:: WHAT THE TASK ASKS ::
Copy the material from the line containing "Pick the stovetop in the kitchen" through the line containing "pyautogui.click(x=430, y=288)", both included, substituting "glade" for every "clearing" and leaving everything else unchanged.

:: STORED ROWS ::
.....

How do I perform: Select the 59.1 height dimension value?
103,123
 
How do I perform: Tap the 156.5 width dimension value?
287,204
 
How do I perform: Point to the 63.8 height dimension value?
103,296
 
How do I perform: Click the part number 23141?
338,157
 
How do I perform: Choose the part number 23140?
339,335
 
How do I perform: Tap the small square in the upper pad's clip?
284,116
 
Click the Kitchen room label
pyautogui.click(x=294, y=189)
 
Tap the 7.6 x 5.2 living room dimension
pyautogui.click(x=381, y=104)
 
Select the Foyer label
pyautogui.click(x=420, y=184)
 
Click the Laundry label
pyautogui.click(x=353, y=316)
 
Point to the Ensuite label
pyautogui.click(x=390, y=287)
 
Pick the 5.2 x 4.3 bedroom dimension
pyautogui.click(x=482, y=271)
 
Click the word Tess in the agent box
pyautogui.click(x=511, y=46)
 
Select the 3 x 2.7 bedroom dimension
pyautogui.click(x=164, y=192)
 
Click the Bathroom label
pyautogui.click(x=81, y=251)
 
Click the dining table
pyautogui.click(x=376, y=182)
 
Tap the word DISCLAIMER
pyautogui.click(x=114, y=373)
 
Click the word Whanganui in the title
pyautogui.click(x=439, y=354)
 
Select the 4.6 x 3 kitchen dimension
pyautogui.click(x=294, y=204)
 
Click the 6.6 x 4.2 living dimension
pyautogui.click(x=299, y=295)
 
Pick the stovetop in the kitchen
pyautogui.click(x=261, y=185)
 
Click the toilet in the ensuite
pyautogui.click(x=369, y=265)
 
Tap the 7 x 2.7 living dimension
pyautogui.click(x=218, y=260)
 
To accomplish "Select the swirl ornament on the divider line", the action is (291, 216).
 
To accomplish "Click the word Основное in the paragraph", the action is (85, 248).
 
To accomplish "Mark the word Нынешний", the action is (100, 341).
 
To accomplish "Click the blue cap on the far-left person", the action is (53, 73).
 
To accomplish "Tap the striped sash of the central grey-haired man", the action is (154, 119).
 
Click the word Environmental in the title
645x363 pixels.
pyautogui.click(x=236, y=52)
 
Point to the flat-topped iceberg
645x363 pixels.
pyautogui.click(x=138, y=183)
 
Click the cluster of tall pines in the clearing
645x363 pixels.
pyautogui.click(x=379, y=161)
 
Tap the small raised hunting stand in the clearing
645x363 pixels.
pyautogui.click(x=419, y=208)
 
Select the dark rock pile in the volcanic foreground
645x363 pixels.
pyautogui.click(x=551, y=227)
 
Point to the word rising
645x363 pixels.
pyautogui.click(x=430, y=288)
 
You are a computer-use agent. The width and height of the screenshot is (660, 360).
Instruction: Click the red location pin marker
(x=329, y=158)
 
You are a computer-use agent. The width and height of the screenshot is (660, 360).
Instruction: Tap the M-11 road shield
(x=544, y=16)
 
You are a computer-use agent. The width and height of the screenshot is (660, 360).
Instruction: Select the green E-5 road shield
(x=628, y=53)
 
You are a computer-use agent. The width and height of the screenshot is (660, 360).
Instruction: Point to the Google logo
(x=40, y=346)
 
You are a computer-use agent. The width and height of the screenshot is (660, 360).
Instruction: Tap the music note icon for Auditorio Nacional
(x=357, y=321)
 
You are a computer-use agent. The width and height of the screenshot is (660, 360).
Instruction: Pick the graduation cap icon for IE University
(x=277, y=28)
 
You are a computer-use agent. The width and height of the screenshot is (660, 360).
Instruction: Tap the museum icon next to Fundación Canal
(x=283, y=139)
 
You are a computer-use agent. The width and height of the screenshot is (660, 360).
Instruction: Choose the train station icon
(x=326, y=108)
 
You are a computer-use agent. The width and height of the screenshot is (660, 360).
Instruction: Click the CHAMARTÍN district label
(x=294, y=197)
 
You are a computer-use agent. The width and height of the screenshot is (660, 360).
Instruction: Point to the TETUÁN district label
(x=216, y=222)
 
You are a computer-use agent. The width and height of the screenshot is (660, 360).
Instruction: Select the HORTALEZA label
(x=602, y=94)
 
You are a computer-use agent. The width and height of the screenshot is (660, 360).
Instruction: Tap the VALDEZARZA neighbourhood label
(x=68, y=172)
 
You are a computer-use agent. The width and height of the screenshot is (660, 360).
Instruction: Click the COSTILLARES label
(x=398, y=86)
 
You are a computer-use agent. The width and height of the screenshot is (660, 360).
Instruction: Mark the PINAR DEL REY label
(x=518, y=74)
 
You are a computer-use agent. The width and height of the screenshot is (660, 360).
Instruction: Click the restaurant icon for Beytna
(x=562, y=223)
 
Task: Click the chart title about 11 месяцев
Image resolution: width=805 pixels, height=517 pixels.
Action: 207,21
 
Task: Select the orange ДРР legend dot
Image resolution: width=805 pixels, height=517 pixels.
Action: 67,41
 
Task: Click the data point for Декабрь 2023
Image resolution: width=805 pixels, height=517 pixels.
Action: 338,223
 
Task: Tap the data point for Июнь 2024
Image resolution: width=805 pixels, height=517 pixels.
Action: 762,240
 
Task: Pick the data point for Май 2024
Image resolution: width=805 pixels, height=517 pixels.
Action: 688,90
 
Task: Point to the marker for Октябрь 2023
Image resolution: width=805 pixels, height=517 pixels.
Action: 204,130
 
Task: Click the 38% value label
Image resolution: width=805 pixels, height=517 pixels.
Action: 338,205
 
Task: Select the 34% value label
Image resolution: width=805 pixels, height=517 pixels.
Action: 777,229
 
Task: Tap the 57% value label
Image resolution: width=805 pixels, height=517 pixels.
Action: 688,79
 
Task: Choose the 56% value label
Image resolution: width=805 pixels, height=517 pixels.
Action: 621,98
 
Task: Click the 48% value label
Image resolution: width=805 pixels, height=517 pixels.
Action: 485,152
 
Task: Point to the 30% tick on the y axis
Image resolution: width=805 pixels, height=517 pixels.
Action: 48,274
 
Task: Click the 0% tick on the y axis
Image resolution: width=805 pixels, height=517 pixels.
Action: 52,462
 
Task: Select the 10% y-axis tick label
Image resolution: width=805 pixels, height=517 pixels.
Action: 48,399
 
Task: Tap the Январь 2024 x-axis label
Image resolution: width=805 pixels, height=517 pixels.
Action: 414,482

.....

:: TASK ANSWER ::
Pick the stovetop in the kitchen
pyautogui.click(x=261, y=185)
 
Click the toilet in the ensuite
pyautogui.click(x=369, y=265)
 
Tap the 7 x 2.7 living dimension
pyautogui.click(x=218, y=260)
 
To accomplish "Select the swirl ornament on the divider line", the action is (291, 216).
 
To accomplish "Click the word Основное in the paragraph", the action is (85, 248).
 
To accomplish "Mark the word Нынешний", the action is (100, 341).
 
To accomplish "Click the blue cap on the far-left person", the action is (53, 73).
 
To accomplish "Tap the striped sash of the central grey-haired man", the action is (154, 119).
 
Click the word Environmental in the title
645x363 pixels.
pyautogui.click(x=236, y=52)
 
Point to the flat-topped iceberg
645x363 pixels.
pyautogui.click(x=138, y=183)
 
Click the cluster of tall pines in the glade
645x363 pixels.
pyautogui.click(x=379, y=161)
 
Tap the small raised hunting stand in the glade
645x363 pixels.
pyautogui.click(x=419, y=208)
 
Select the dark rock pile in the volcanic foreground
645x363 pixels.
pyautogui.click(x=551, y=227)
 
Point to the word rising
645x363 pixels.
pyautogui.click(x=430, y=288)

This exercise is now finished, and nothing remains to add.